## Working data
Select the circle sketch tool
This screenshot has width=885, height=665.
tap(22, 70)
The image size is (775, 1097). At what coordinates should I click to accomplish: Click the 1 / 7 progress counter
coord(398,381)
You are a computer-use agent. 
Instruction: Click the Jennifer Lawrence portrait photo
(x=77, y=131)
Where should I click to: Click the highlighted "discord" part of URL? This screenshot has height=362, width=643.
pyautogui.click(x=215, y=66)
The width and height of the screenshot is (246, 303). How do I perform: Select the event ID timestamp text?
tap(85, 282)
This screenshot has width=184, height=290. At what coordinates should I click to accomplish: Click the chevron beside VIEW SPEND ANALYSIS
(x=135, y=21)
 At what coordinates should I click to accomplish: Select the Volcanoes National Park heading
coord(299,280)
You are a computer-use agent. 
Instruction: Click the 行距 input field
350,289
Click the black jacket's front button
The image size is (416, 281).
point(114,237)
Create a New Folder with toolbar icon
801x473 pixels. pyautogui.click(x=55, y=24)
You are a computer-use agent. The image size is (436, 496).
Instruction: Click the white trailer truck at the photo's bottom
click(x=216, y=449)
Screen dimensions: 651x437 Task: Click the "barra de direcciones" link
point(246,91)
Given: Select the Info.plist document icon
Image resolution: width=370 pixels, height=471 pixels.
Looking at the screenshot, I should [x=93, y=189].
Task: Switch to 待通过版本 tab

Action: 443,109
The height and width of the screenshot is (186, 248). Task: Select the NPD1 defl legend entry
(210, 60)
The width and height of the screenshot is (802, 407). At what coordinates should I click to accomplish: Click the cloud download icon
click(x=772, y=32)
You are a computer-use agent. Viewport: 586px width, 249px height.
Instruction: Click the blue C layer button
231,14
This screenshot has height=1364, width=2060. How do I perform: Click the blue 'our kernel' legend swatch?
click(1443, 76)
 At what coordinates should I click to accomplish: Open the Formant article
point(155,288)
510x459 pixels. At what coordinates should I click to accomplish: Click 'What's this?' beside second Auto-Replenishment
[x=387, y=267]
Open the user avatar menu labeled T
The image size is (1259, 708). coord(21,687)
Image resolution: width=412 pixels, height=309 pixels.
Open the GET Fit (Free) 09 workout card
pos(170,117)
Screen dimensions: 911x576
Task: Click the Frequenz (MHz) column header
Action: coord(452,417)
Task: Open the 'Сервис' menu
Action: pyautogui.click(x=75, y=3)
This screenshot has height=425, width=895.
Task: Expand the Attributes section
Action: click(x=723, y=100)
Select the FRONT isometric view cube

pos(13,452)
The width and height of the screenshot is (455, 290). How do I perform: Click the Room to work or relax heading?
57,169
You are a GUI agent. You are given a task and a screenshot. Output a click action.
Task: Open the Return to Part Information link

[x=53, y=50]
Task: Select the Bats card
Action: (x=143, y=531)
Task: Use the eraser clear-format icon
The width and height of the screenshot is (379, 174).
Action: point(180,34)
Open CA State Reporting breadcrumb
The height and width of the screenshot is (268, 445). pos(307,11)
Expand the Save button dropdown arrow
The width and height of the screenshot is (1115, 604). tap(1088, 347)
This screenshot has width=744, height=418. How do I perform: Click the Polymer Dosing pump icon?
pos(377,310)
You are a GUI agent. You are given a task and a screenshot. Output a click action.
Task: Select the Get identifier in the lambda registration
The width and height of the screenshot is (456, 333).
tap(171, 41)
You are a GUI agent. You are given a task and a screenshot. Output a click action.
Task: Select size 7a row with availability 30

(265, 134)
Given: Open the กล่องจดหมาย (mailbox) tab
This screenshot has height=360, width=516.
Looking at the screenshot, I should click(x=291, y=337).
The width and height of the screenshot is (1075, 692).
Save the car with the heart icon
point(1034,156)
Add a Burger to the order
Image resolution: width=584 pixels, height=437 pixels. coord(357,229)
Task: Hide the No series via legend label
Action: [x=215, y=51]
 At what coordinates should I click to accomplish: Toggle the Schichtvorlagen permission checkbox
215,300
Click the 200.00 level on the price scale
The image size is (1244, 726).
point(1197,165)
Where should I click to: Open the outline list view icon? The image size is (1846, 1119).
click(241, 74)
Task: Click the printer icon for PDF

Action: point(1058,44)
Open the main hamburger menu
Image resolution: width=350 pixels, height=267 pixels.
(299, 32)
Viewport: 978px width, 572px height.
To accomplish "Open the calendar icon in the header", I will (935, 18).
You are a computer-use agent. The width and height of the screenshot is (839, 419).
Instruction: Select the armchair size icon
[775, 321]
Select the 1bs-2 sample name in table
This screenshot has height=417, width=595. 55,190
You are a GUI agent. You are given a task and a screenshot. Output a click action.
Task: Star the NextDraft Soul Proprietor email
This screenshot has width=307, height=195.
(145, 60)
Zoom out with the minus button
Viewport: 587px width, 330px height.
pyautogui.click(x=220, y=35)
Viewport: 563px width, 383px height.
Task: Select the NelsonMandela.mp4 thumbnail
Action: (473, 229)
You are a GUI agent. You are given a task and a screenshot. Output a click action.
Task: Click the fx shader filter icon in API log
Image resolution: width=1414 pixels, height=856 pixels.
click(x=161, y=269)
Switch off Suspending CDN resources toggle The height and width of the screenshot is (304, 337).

## Task goal
Rewrite the records above, changing every "computer-use agent" to "desktop assistant" and leaving everything else untouched.

## Response to the task
Select the circle sketch tool
This screenshot has width=885, height=665.
tap(22, 70)
The image size is (775, 1097). At what coordinates should I click to accomplish: Click the 1 / 7 progress counter
coord(398,381)
You are a desktop assistant. 
Instruction: Click the Jennifer Lawrence portrait photo
(x=77, y=131)
Where should I click to: Click the highlighted "discord" part of URL? This screenshot has height=362, width=643.
pyautogui.click(x=215, y=66)
The width and height of the screenshot is (246, 303). How do I perform: Select the event ID timestamp text?
tap(85, 282)
This screenshot has width=184, height=290. At what coordinates should I click to accomplish: Click the chevron beside VIEW SPEND ANALYSIS
(x=135, y=21)
 At what coordinates should I click to accomplish: Select the Volcanoes National Park heading
coord(299,280)
You are a desktop assistant. 
Instruction: Click the 行距 input field
350,289
Click the black jacket's front button
The image size is (416, 281).
point(114,237)
Create a New Folder with toolbar icon
801x473 pixels. pyautogui.click(x=55, y=24)
You are a desktop assistant. The image size is (436, 496).
Instruction: Click the white trailer truck at the photo's bottom
click(x=216, y=449)
Screen dimensions: 651x437 Task: Click the "barra de direcciones" link
point(246,91)
Given: Select the Info.plist document icon
Image resolution: width=370 pixels, height=471 pixels.
Looking at the screenshot, I should [x=93, y=189].
Task: Switch to 待通过版本 tab

Action: 443,109
The height and width of the screenshot is (186, 248). Task: Select the NPD1 defl legend entry
(210, 60)
The width and height of the screenshot is (802, 407). At what coordinates should I click to accomplish: Click the cloud download icon
click(x=772, y=32)
You are a desktop assistant. Viewport: 586px width, 249px height.
Instruction: Click the blue C layer button
231,14
This screenshot has height=1364, width=2060. How do I perform: Click the blue 'our kernel' legend swatch?
click(1443, 76)
 At what coordinates should I click to accomplish: Open the Formant article
point(155,288)
510x459 pixels. At what coordinates should I click to accomplish: Click 'What's this?' beside second Auto-Replenishment
[x=387, y=267]
Open the user avatar menu labeled T
The image size is (1259, 708). coord(21,687)
Image resolution: width=412 pixels, height=309 pixels.
Open the GET Fit (Free) 09 workout card
pos(170,117)
Screen dimensions: 911x576
Task: Click the Frequenz (MHz) column header
Action: coord(452,417)
Task: Open the 'Сервис' menu
Action: pyautogui.click(x=75, y=3)
This screenshot has height=425, width=895.
Task: Expand the Attributes section
Action: click(x=723, y=100)
Select the FRONT isometric view cube

pos(13,452)
The width and height of the screenshot is (455, 290). How do I perform: Click the Room to work or relax heading?
57,169
You are a GUI agent. You are given a task and a screenshot. Output a click action.
Task: Open the Return to Part Information link

[x=53, y=50]
Task: Select the Bats card
Action: (x=143, y=531)
Task: Use the eraser clear-format icon
The width and height of the screenshot is (379, 174).
Action: point(180,34)
Open CA State Reporting breadcrumb
The height and width of the screenshot is (268, 445). pos(307,11)
Expand the Save button dropdown arrow
The width and height of the screenshot is (1115, 604). tap(1088, 347)
This screenshot has width=744, height=418. How do I perform: Click the Polymer Dosing pump icon?
pos(377,310)
You are a GUI agent. You are given a task and a screenshot. Output a click action.
Task: Select the Get identifier in the lambda registration
The width and height of the screenshot is (456, 333).
tap(171, 41)
You are a GUI agent. You are given a task and a screenshot. Output a click action.
Task: Select size 7a row with availability 30

(265, 134)
Given: Open the กล่องจดหมาย (mailbox) tab
This screenshot has height=360, width=516.
Looking at the screenshot, I should click(x=291, y=337).
The width and height of the screenshot is (1075, 692).
Save the car with the heart icon
point(1034,156)
Add a Burger to the order
Image resolution: width=584 pixels, height=437 pixels. coord(357,229)
Task: Hide the No series via legend label
Action: [x=215, y=51]
 At what coordinates should I click to accomplish: Toggle the Schichtvorlagen permission checkbox
215,300
Click the 200.00 level on the price scale
The image size is (1244, 726).
point(1197,165)
Where should I click to: Open the outline list view icon? The image size is (1846, 1119).
click(241, 74)
Task: Click the printer icon for PDF

Action: point(1058,44)
Open the main hamburger menu
Image resolution: width=350 pixels, height=267 pixels.
(299, 32)
Viewport: 978px width, 572px height.
To accomplish "Open the calendar icon in the header", I will (935, 18).
You are a desktop assistant. The width and height of the screenshot is (839, 419).
Instruction: Select the armchair size icon
[775, 321]
Select the 1bs-2 sample name in table
This screenshot has height=417, width=595. 55,190
You are a GUI agent. You are given a task and a screenshot. Output a click action.
Task: Star the NextDraft Soul Proprietor email
This screenshot has width=307, height=195.
(145, 60)
Zoom out with the minus button
Viewport: 587px width, 330px height.
pyautogui.click(x=220, y=35)
Viewport: 563px width, 383px height.
Task: Select the NelsonMandela.mp4 thumbnail
Action: (473, 229)
You are a GUI agent. You are given a task and a screenshot. Output a click action.
Task: Click the fx shader filter icon in API log
Image resolution: width=1414 pixels, height=856 pixels.
click(x=161, y=269)
Switch off Suspending CDN resources toggle The height and width of the screenshot is (304, 337).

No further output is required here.